SÉRIE D'EXERCICES:
(A) Indiquez si chacun des énoncés suivants concorde avec le document source sur Les Collabos : (i) le recueil propose les portraits de treize personnages ; (ii) les articles ont été repris en volume sans modification ; (iii) les articles ont d'abord paru dans Le Monde. Répondez par oui ou par non, en citant à chaque fois les mots décisifs du texte.
(B) D'après le document source, pourquoi les clans parisiens de la collaboration peuvent-ils se montrer plus virulents pendant l'essentiel de la guerre ?

DOCUMENT SOURCE:
····················

Les Collabos, de Laurent Joly

Ce recueil a commencé sa vie comme une série d’articles parus dans Charlie Hebdo. Copieusement retravaillés pour leur publication en volume, les voici à l’usage de ceux qui, comme moi, ne lisaient plus Charlie au début des années 2010.


Son ambition est de proposer une galerie de portraits de treize personnages, qui ont tous, à un moment donné, joué un rôle important dans la collaboration parisienne. N’étant pas aux affaires, contrairement à sa cousine de Vichy, les divers clans parisiens s’offrent le luxe d’être plus virulents pendant l’essentiel de la guerre.

····················

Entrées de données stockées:
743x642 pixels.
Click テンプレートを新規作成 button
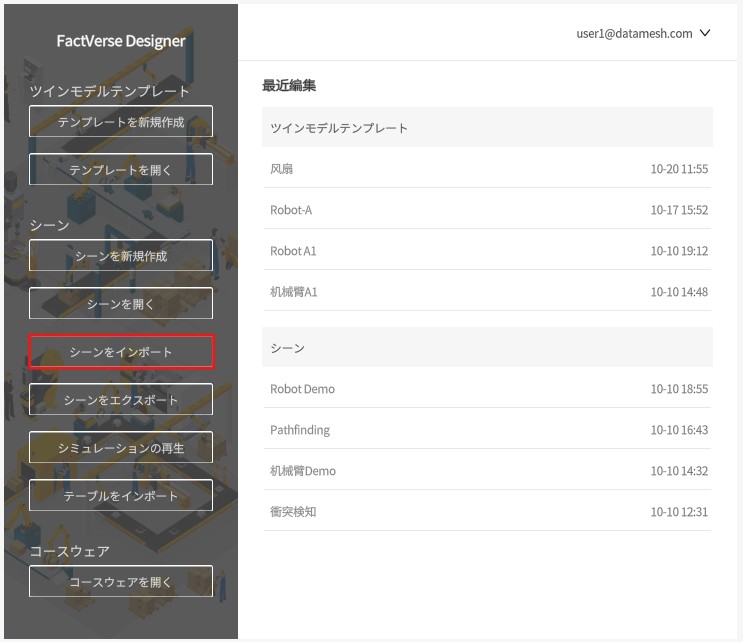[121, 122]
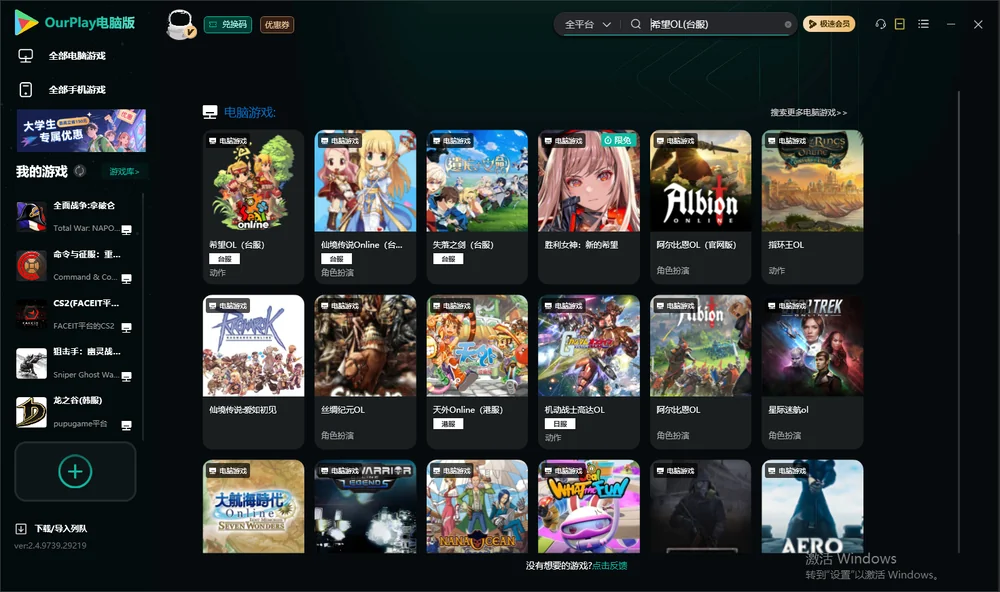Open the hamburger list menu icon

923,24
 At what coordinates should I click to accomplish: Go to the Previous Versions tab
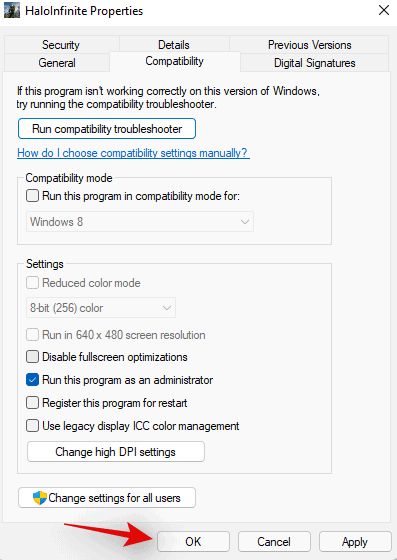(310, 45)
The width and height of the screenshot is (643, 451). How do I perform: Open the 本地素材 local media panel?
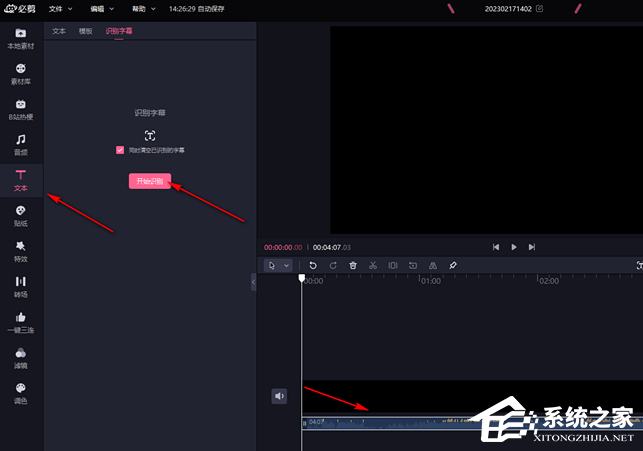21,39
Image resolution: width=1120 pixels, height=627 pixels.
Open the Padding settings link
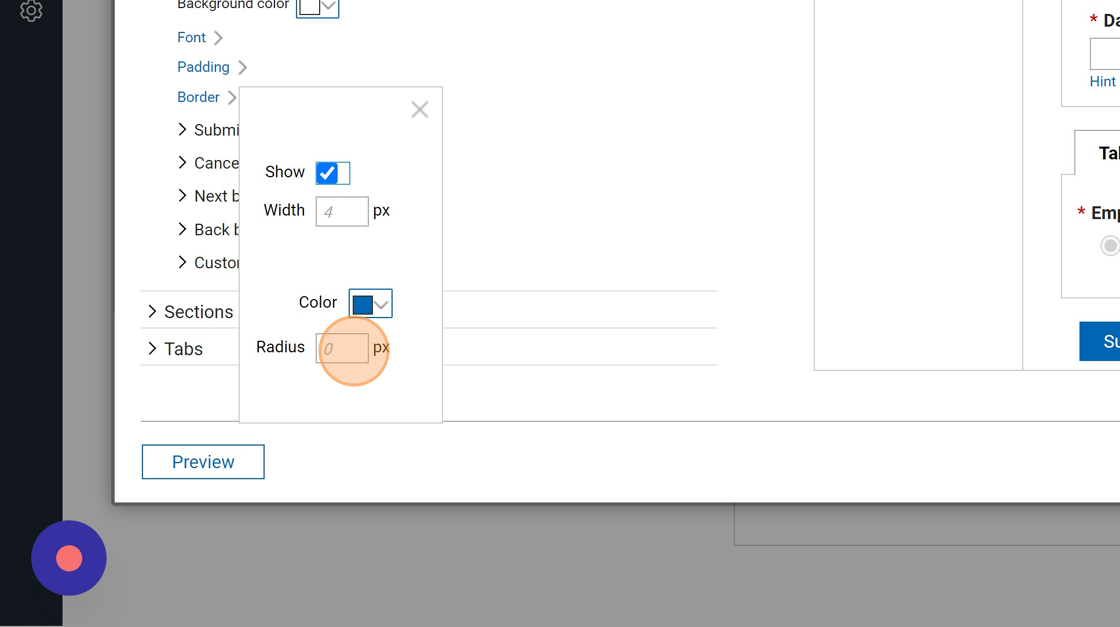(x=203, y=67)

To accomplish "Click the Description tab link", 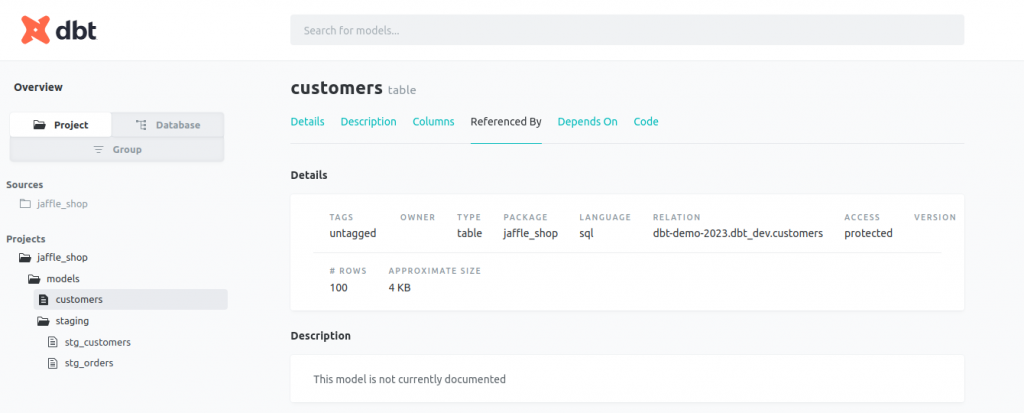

····················

RÉPONSES NUMÉROTÉES:
(A)
(i) Oui : « une galerie de portraits de treize personnages ».
(ii) Non : « Copieusement retravaillés pour leur publication en volume ».
(iii) Non : « parus dans Charlie Hebdo ».

(B) Parce qu'ils ne sont pas aux affaires, contrairement à la collaboration de Vichy.